I also thought about my old friend Tonia this year. I went to high school with Tonia but didn't actually get to know her until we were servers at the same restaurant during our junior or senior year. Tonia grew up in a very strict and religious home. We became close during a time when she was rebelling against her parents. She spent a semester in London her sophomore year of college and met a boy who was going to grad school in Kansas. Once she met him, she became wild and crazy. I loved this crazy new Tonia, except her boyfriend called her "Tone-ya." They talked about bodily fluids and lit their farts on fire.
Tonia became a person who LIVED to cross the line, and I loved her for it. A prime example of crossing the line was the time I admitted that I had hooked up with a guy at IU one weekend, not knowing that the guy was dating my co-worker.
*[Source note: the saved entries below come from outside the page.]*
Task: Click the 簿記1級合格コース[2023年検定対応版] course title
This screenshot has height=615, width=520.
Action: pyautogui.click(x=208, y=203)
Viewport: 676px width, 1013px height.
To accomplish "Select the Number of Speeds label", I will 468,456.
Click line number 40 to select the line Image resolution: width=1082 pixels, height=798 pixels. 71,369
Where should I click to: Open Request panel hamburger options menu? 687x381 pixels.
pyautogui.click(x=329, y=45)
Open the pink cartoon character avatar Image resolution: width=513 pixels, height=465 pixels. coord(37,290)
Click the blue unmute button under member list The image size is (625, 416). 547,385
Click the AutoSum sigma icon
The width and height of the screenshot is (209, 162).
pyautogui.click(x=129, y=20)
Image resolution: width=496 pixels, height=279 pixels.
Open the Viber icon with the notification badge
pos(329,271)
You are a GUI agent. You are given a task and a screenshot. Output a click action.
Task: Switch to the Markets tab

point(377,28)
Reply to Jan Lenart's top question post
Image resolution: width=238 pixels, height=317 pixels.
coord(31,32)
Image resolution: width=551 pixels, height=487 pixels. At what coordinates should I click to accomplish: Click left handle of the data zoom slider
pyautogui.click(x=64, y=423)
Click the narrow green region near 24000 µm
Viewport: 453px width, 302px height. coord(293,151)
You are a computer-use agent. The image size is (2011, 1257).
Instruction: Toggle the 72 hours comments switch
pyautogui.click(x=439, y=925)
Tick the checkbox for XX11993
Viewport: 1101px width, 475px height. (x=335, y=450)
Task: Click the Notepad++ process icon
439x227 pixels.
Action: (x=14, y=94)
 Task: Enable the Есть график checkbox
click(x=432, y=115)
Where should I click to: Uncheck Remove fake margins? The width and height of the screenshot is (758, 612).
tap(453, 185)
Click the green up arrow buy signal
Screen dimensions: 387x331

I was mortified because I really liked my co-worker and I was angry that this guy treated her this way. Upon telling Tonia and my friend Lori about it,Tonia hatched a plan in which we would send this guy a pizza delivery that he would never forget. And she, um, orchestrated the whole thing. Now if that isn't the sign of a good friend, than what is?! Tonia ended up marrying the college boyfriend and we all moved away from each other. Herr and I saw them about 10 years ago when they were visiting Washington, DC. We met them at a very expensive restaurant and watched as they and their friends split a salad and about 4 baskets of bread. I think she became a nurse and I think he is some sort of social worker and an elected official in the town in which they reside. Every time I go home I want to call her parents to get her number, but the thought of doing that makes me feel like I am 19 again. I imagine the disapproval of her mother since I think she blamed Tonia's girlfriends on her changes.
I would be lying if I didn't admit to wondering about some of the boys I dated. The part of me that carries a grudge hopes that several of them were victims of prison rape. Like Matt, who was my date for a wedding until he left the reception with another girl. THAT was a fantastic 3 hour drive back to school the next day. Or Kevin, who hid pot all over the apartment my friend Lori and I lived in without our knowledge. While that may not seem like much of a big deal,he would freak out when he couldn't remember where he put it. Since we didn't know he was hiding pot, he would just have fits of rage instead of telling me wha the problem was. Had I known, I would have GLADLY given it to him as it was apparent he really needed it. I later found out he cheated on me every chance he could. And he smoked crack. Yes, crack.
All in all, I don't like to think about the old boyfriends for very long. In the end, I am always grateful that I met Herr.
While it was great to think back to some fun times with good friends, I don't think I will make any promises to spend 2007 looking for any of them. It's not like any of them have come looking for me as far as I know. Besides, I am pretty happy where I am with the friends I have. And I have to go to the gym.